4.4.1. De tweede grief is gericht tegen r.o. 5.7 en r.o. 5.8. van het tussenvonnis van 15 maart 2006, waarin de rechtbank kort gezegd heeft geoordeeld dat zij het niet aannemelijk acht dat Swinkels niet op de hoogte was van de vroegere aanwezigheid van de tank op haar perceel, en dat Swinkels in dat verband de stelling van [geïntimeerden] dat zij aan hen geen mededeling over deze tank heeft gedaan, niet heeft weersproken.
4.4.2. Ter toelichting op deze grief voert Swinkels aan dat zij slechts een holding/moedermaatschappij is, en alleen een vennootschapsrechtelijke relatie met Loodgietersbedrijf [bedrijf 1] heeft. Zij had geen feitelijke bemoeienis met de bedrijfsvoering, en heeft niet de directie gevoerd over Loodgietersbedrijf [bedrijf 1] In de voorlaatste alinea van de toelichting op de eerste - hiervoor reeds behandelde - grief lijkt voorts de stelling van Swinkels te lezen dat zij het betreffende perceel aan Loodgietersbedrijf [bedrijf 1] had verhuurd. Dit alles brengt, zo begrijpt het hof de stellingen van Swinkels, dat Swinkels net zo veel - of net zo weinig - van het door haar verkochte perceel wist als [geïntimeerden]
4.4.3. Swinkels is kennelijk de mening toegedaan dat het enkele feit dat zij als eigenaar het perceel had verhuurd aan een aan haar gelieerde onderneming niet meebrengt dat zij daarom geacht moet worden te weten wat zich op en met dat verhuurde/in gebruik gegeven perceel afspeelt.
Het hof stelt voorop dat het deze visie niet deelt. Het enkele feit dat een eigenaar van een perceel het gebruik van dat perceel aan een derde - waaronder in dit geval ook te verstaan is een gelieerde maatschappij - heeft afgestaan, betekent niet zonder meer dat de eigenaar om die reden geen wetenschap meer heeft of behoort te hebben van hetgeen met dat perceel is voorgevallen. De eigenaar van zo'n perceel zal daarvoor nadere bijzondere omstandigheden moeten stellen. Een van die omstandigheden kan in het onderhavige geval zijn dat de eigenaar - Swinkels - geen directie voerde over de gebruikende vennootschap, maar in het licht van de betwisting door [geïntimeerden] is dat nog onvoldoende om er van uit te kunnen gaan dat bij Swinkels geen enkele wetenschap over de aard van het gebruik aanwezig was of behoorde te zijn.
4.4.4. Daar komt nog bij dat bij het hof een vraag is gerezen naar de precieze relatie tussen Swinkels en Loodgietersbedrijf [bedrijf 1]

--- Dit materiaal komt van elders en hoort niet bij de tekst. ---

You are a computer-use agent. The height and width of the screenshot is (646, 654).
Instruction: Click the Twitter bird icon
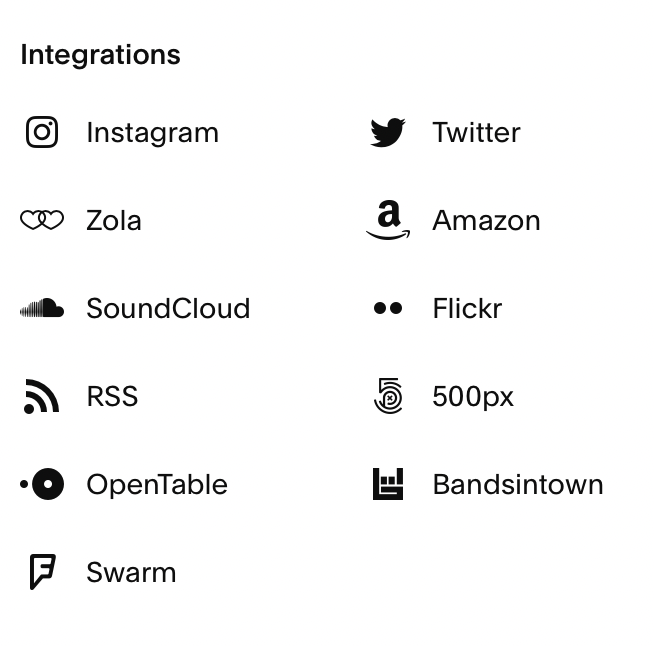click(x=388, y=132)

In de transportakte, door [geïntimeerden] overgelegd bij inleidende dagvaarding als prod. 3 - waarnaar beide partijen verwijzen - en waarin zoals reeds eerder vermeld Swinkels als verkoper staat aangegeven, staat onder het hoofdje "Voorafgaande verkrijging" (pag. 1-2 van de transportakte) het volgende vermeld:
"De onroerende zaak is oorspronkelijk door de besloten vennootschap met beperkte aansprakelijkheid [bedrijf 1] verkregen (..). De later opgetreden naamswijziging van verkoper blijkt respectievelijk uit een akte op vierentwintig maart negentienhonderd zevenenzeventig verleden voor genoemde notaris [persoon 5], ingeschreven als voormeld op diezelfde dag in deel [nummer 3], en uit een akte op [datum 1] verleden voor notaris [persoon 6] te [plaats 3], ingeschreven als voormeld op [datum 2] in deel [nummer 4]."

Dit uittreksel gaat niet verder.